-- Data records follows --
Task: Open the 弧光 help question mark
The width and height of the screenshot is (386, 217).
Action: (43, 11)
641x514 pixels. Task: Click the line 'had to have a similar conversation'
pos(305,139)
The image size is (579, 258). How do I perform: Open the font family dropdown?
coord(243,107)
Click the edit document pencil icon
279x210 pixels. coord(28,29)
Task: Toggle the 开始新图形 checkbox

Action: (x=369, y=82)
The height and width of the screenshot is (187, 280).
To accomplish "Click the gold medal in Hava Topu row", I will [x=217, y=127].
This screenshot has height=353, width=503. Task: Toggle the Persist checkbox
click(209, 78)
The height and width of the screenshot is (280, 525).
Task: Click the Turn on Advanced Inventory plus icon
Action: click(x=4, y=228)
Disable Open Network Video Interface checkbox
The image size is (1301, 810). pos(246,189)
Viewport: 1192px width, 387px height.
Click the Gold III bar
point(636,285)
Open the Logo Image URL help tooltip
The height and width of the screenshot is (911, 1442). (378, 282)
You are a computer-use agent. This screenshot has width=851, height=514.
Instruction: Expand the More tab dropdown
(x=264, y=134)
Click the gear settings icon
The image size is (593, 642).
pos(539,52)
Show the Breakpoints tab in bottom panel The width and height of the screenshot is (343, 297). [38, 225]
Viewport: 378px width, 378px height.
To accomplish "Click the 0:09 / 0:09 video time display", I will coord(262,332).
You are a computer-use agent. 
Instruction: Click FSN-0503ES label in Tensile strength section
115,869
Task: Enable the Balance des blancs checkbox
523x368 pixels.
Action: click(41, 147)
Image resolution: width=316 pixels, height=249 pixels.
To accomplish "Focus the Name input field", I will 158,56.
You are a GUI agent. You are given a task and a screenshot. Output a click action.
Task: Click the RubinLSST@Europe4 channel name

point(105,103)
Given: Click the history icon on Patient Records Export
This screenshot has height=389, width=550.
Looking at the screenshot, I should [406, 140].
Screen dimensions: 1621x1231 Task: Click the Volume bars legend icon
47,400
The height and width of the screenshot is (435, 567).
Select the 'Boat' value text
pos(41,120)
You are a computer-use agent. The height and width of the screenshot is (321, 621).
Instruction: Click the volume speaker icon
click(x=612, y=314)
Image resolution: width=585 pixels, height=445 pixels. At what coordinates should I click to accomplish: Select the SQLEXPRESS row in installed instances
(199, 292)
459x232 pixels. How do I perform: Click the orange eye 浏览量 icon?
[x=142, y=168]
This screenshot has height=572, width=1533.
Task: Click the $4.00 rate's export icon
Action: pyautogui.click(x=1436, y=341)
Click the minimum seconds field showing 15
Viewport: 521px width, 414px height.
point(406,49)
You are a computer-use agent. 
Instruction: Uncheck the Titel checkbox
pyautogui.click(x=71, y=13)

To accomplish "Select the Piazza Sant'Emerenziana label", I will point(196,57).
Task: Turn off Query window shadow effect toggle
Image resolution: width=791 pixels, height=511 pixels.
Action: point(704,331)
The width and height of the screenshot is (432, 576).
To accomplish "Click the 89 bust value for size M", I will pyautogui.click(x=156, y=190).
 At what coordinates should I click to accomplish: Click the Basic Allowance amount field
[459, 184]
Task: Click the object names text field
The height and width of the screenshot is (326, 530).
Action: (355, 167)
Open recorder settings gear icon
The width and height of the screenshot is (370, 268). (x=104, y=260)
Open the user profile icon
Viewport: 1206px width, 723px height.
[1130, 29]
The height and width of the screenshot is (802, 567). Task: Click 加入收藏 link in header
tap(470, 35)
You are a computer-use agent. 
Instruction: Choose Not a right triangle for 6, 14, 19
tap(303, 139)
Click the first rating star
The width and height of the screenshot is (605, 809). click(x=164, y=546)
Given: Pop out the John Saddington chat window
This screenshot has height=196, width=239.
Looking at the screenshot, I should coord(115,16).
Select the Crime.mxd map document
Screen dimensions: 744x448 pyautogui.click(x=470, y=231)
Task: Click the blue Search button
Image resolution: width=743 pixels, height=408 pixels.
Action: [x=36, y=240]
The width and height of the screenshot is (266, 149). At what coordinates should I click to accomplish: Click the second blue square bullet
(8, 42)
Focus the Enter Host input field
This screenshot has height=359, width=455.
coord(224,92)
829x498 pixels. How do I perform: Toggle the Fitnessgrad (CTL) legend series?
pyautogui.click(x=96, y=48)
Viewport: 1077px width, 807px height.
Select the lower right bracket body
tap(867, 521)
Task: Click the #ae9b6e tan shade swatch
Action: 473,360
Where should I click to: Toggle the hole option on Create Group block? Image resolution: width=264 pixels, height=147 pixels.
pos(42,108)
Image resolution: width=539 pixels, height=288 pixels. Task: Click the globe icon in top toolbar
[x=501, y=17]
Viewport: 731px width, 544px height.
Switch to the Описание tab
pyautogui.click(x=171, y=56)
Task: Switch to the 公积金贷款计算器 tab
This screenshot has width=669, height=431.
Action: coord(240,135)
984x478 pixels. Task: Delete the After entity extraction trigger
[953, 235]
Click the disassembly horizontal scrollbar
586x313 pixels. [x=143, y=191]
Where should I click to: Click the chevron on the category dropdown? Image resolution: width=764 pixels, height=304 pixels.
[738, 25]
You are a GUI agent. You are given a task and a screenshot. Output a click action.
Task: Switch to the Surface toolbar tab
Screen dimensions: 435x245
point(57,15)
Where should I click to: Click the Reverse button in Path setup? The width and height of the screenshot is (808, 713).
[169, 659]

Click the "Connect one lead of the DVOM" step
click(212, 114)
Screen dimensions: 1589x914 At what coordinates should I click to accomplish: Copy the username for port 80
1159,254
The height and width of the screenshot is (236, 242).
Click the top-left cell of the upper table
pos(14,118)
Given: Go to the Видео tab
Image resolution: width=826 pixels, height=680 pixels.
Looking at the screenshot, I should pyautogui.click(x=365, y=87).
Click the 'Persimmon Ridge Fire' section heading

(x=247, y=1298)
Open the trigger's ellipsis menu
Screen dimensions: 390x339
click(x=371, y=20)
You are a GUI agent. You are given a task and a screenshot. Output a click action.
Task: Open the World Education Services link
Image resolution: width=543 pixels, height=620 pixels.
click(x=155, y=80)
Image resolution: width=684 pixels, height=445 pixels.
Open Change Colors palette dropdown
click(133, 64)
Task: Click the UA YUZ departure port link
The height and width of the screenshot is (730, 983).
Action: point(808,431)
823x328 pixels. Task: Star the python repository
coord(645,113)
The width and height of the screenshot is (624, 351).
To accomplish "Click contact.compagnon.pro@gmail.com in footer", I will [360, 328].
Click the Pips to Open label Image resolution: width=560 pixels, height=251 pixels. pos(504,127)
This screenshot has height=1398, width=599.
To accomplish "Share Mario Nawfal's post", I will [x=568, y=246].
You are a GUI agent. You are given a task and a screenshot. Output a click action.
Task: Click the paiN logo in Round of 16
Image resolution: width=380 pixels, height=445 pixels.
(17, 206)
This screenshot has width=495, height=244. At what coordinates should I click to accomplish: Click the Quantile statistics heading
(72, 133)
-- Data records concluded --
» **Your goal**
Search the data for "will". Copy each line that has it.

» **Response to this exercise**
To accomplish "Click the gold medal in Hava Topu row", I will [x=217, y=127].
To accomplish "Click the 0:09 / 0:09 video time display", I will coord(262,332).
To accomplish "Focus the Name input field", I will 158,56.
To accomplish "Select the Piazza Sant'Emerenziana label", I will point(196,57).
To accomplish "Click the 89 bust value for size M", I will pyautogui.click(x=156, y=190).
To accomplish "Click contact.compagnon.pro@gmail.com in footer", I will [360, 328].
To accomplish "Share Mario Nawfal's post", I will [x=568, y=246].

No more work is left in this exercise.